Against this background, Brown’s claim that all the troubles now afflicting Britain’s financial sector (and the wider economy) originated abroad is not sustainable. On the contrary, some of the new-fangled financial instruments created and/or marketed by London-based financial institutions have caused havoc in countries which maintained more prudent domestic financial policies, and curbed the formation of house price and household debt bubbles. Countries which are heavily dependent on exports, such as Germany and Singapore, have been badly hit by the global squeeze on trade finance and trade volumes. They deserve an apology from Gordon Brown, or at least an admission that his hubris played some part in provoking the current global recession.
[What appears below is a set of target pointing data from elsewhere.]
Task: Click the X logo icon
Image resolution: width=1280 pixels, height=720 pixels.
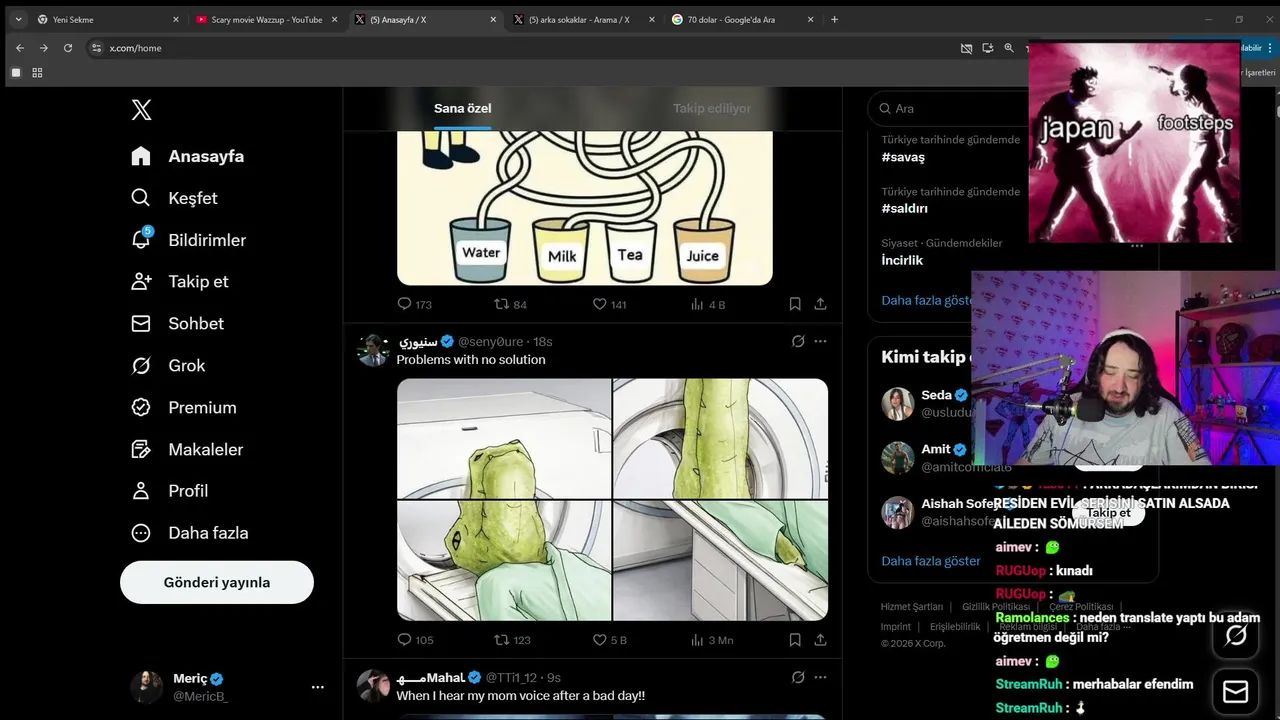Action: [142, 110]
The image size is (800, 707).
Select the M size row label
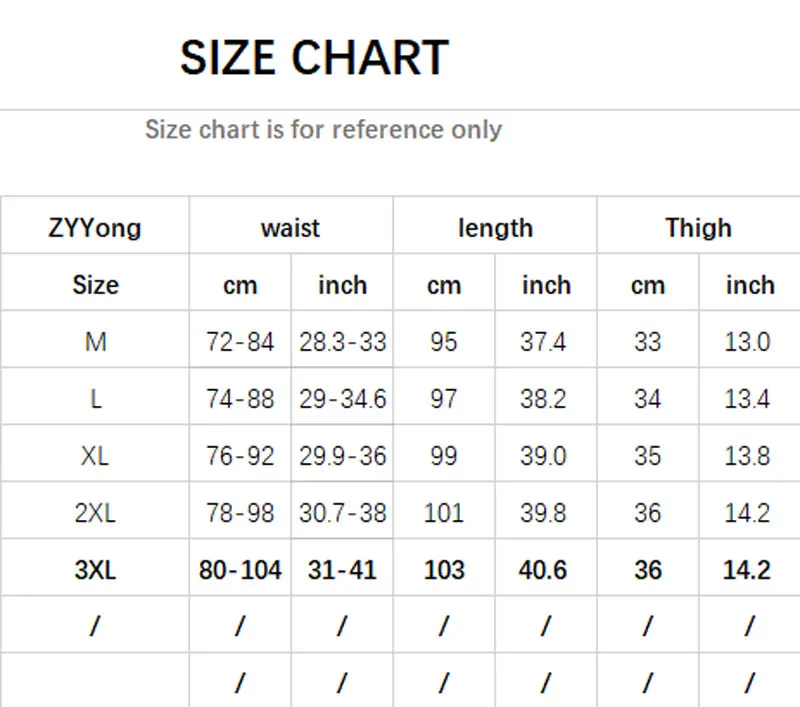tap(95, 342)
On the question of whether he merits the title of saviour, it is too early to judge whether the action plan agreed by the G20 will prove to be effective in tackling the global recession. In any case, it was a compromise solution combining the different approaches of the world leaders present, not the blueprint proposed by the host. His support for a U.K. budget that projects a massive increase in public debt suggests that he hasn’t learned from his past mistakes.